Module 3 Final Project

Congratulations! You've made it through another intense module, and now you're ready to show off your newfound Machine Learning skills!

All that remains for Module 3 is to complete the final project!

The Project

The main goal of this project is to create a classification model. For this project you have the choice to either:

choose a data set from a curated list
choose a pre-approved dataset brought to the group by one of the members

After choosing your dataset, you'll then use everything you've learned about Data Science and Machine Learning thus far to source a dataset, preprocess and explore it, and then build and interpret a classification model that answers your chosen question.

Datasets

You are allowed to select one of the data sets described below. Each comes with its own advantages and disadvantages, and, of course, its own associated business problem and stakeholders. It may be desirable to flesh out your understanding of the audience or the business proposition a little more than sketched out here. If you select one of these three data sets, you need no further approval from your instructor.

Chicago Car Crash Data. Note this links also to Vehicle Data and to Driver/Passenger Data.
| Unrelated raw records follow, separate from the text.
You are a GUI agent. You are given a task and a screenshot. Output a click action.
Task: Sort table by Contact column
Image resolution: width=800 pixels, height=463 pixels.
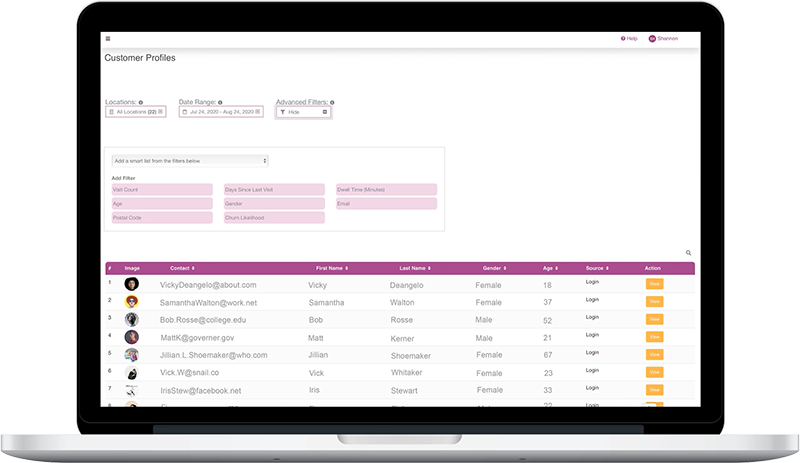point(181,268)
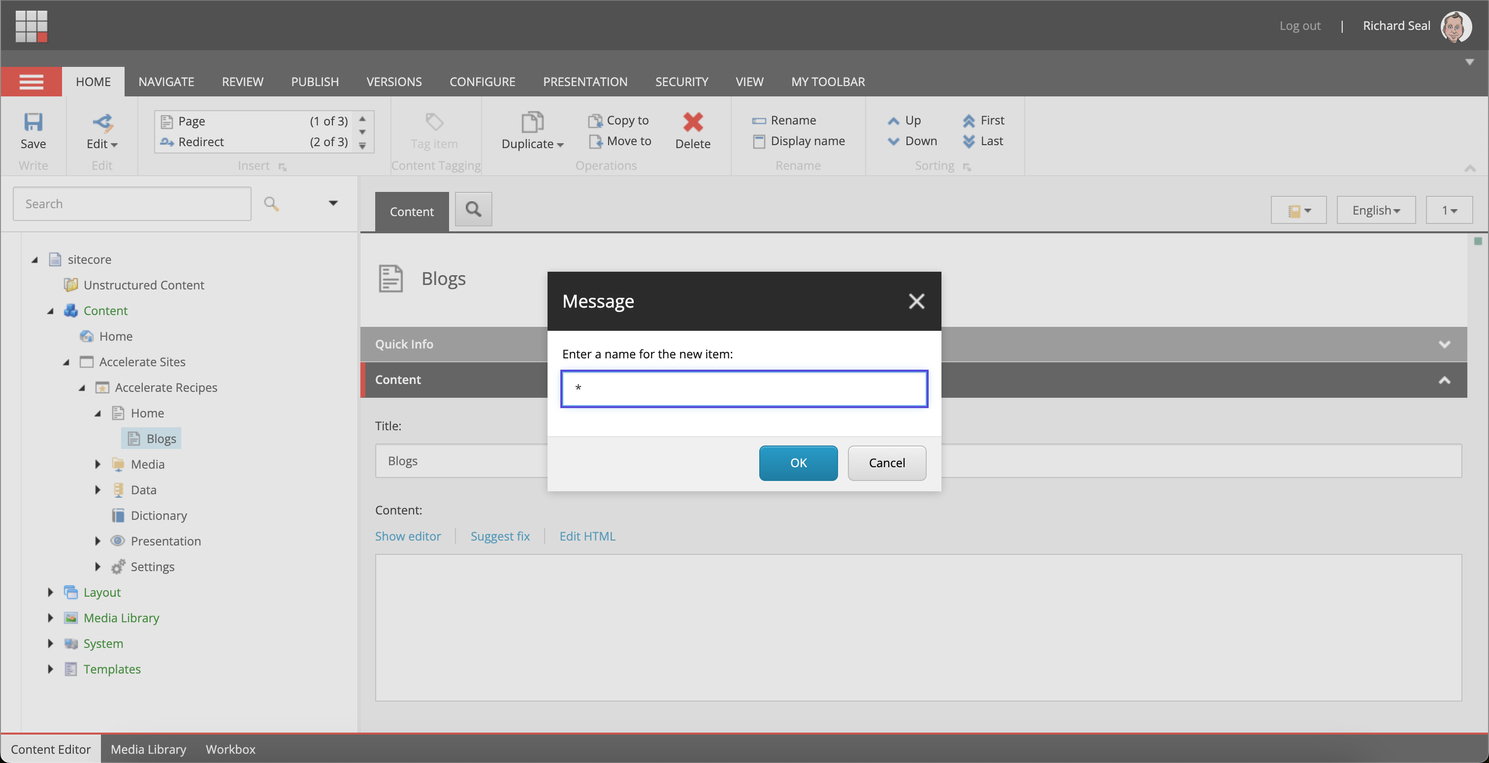Click the red Delete icon
This screenshot has width=1489, height=763.
[x=692, y=123]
Build a classifier to predict the primary contributory cause of a car accident, given information about the car, the people in the car, the road conditions etc. You might imagine your audience as a Vehicle Safety Board who's interested in reducing traffic accidents, or as the City of Chicago who's interested in becoming aware of any interesting patterns. Note that this is a multi-class classification problem. You will almost certainly want to bin or trim or otherwise limit the number of target categories on which you ultimately predict. Note e.g. that some primary contributory causes have very few samples.
Customer Churn Data

Build a classifier to predict whether a customer will ("soon") stop doing business with SyriaTel, a telecommunications company. Note that this is a binary classification problem.

Most naturally, your audience here would be the telecom business itself, interested in losing money on customers who don't stick around very long. Are there any predictable patterns here?
Tanzanian Water Well Data

Tanzania, as a developing country, struggles with providing clean water to its population of over 57,000,000. There are many waterpoints already established in the country, but some are in need of repair while others have failed altogether.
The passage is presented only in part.